# [FRAGMENTO DEL TEXTO]
%%

Al abrirse el telón, al encenderse la luz, al irrumpir la música que pone la atención del respetable en el sitio de representación, o cualquier otro tipo de formula empleada para ello, ya de suyo inicia la partitura de acción. Ya subyacen mensajes que el espectador va detectando. “Visibles o invisibles”: como sugería Augusto Boal.

El maestro Tavira ha escrito: “Nada sale de la nada, todo proviene de algo: de una filtración enormemente complicada y una acumulación muy vasta, que en un determinado momento florece de una manera, quizá muy particular…” [2].  Entonces el fenómeno del talento resulta como consecuencia de cosas voluntarias o involuntarias, consecuencias determinadas por diversas coyunturas de la individualidad. Un ejemplo de esto son los elementos de flexibilidad, conformación de huesos, peso o estatura que en una edad temprana determinan si se es apto o no para cierto tipo de danza. Existen elementos racionalistas que pueden explicar el talento, y también elementos, que permiten asegurar que no cualquier persona puede ser actor, dramaturgo, director o escenógrafo. Entendiendo que el talento no se hace, pero sí, se desarrolla. Así podemos entender claramente que no cualquiera puede autodenominarse pintor, poeta, músico. Que no es un estado de gracia, un don y que depende de muchas cosas: ante todo de una vocación, un ejercicio de voluntad que fortalece y templa las fortalezas, humildad y sobre todo disposición para afrontar los “misterios secretos” de lo desconocido que son el mundo habitable e inhóspito del personaje.

¿Y hay quien careciendo de talento para esto, hace teatro? Pues si… Tiene derecho a perder, engañarse o engañar –conciente o inconcientemente-, y hacer perder el tiempo a los demás.

Hace ya casi cuarenta años que veo y participo del ejercicio teatral, y no pocas veces me ha chocado ver puestas donde la persona que se pasea por el escenario, es una moronita o un gigante inconmensurable que difícilmente cabe en el espacio, no hablo de sus cacareos ni de sus berreantes intentos por mantener la línea de la memoria que escapa, si no de su volumen perdido en la dimensión del espacio o puesto en él con calzador, y que no es achacable de ninguna manera a la visión visionaria del director de escena que ha pasado por alto ese mínimo detalle. Y no digamos cuando hay utensilios escénicos que resultan ser una de cosas puestas ahí, como por ocupar algo: contradiciendo ese principio elemental de la “economía escénica”.

He dicho desde siempre que el teatro es una geometría. Espacialmente lo es. “Puedo tomar cualquier espacio vacío y llamarlo un escenario desnudo. Un hombre camina por este espacio vacío mientras otro lo observa, y esto es todo lo que se necesita para realizar un acto teatral” [3]. Sin importar las medidas de ese espacio vacío, su dimensión amplia o corta, monumental o breve, patio o escenario formal, esta dividido en nueve áreas que a su vez se subdividen en nueve áreas menores, y así sucesivamente, que permiten el manejo de volúmenes que son un lenguaje plástico, elemental previsto en cualquier puesta en escena; independientes del color, forma, textura, mobiliario, etc.. El hombre que camina en este espacio vacío del razonamiento de Peter Brook, es una geometría en movimiento que responde a volúmenes isométricos corporales, particulares y distintivos. Observar una puesta que no considera ni siquiera esto, como punto de partida, es tanto como intentar tragar un pedazo de pastel que carece de sal y azúcar como potenciadotes del sazón.

%%

# [EXTRACTO DE DATOS]
%%

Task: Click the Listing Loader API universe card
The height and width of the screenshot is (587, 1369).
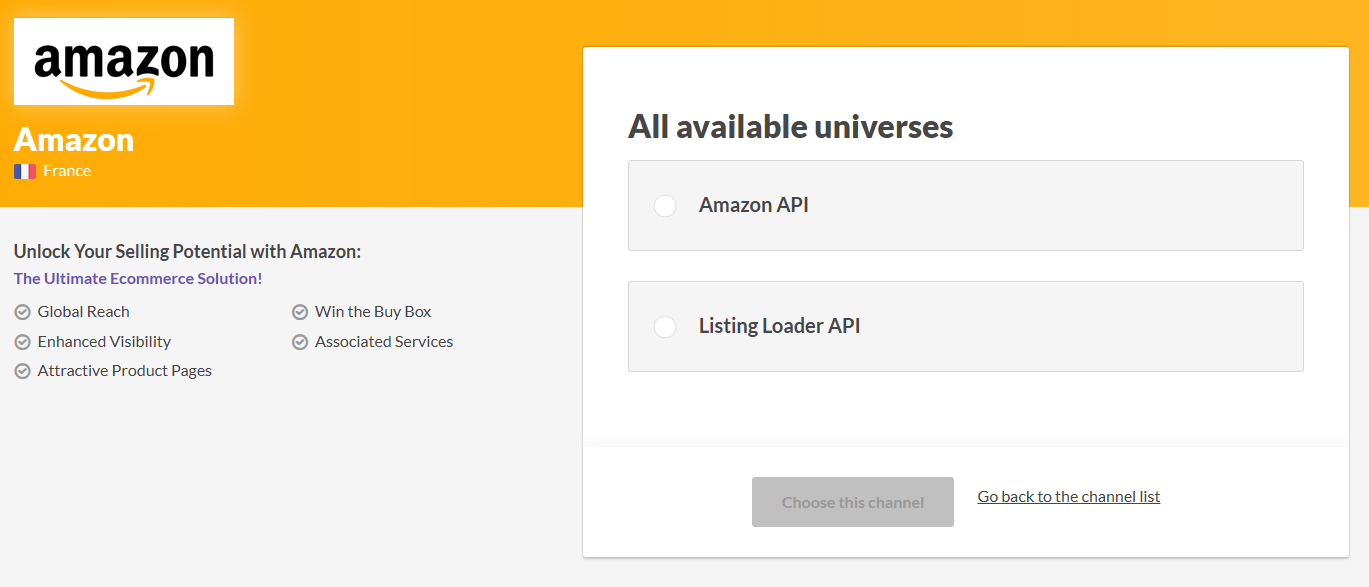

%%

# [ENUNCIADO DEL EJERCICIO]
Transcribe sin cambios la parte del fragmento sobre el teatro que comienza con las palabras "Al abrirse el" y termina después de "sugería Augusto Boal.".

# [RESPUESTA DEL EJERCICIO]
Al abrirse el telón, al encenderse la luz, al irrumpir la música que pone la atención del respetable en el sitio de representación, o cualquier otro tipo de formula empleada para ello, ya de suyo inicia la partitura de acción. Ya subyacen mensajes que el espectador va detectando. “Visibles o invisibles”: como sugería Augusto Boal.